══ Records to use

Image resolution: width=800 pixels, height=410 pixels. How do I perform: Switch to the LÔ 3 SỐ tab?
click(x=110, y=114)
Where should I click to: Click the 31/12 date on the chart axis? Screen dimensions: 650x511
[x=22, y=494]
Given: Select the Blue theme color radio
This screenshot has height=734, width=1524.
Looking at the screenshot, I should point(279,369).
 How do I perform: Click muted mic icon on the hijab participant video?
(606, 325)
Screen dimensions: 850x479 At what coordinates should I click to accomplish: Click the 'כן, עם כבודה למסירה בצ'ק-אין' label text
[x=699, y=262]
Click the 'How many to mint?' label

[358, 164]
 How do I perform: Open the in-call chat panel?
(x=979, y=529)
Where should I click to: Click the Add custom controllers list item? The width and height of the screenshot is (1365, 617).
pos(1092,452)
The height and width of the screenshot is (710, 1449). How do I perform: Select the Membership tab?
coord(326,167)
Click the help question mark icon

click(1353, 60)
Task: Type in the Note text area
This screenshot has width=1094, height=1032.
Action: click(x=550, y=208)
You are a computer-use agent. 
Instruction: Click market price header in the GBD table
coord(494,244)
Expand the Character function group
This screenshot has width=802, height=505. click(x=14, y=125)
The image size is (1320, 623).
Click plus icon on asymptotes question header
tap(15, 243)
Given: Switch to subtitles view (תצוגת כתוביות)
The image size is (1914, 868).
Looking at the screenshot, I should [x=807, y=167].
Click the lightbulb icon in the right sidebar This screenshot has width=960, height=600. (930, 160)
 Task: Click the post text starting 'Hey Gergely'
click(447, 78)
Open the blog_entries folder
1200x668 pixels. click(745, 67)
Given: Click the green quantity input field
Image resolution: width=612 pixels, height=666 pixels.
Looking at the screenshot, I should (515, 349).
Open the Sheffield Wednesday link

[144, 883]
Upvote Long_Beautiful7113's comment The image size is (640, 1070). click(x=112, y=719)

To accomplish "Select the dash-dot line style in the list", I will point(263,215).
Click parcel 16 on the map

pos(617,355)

════

* [Problem requirements] Would you please copy every line in the data that contains the word "Given"?

* [Response to this task]
Given: Select the Blue theme color radio
Given: Switch to subtitles view (תצוגת כתוביות)
Given: Click the green quantity input field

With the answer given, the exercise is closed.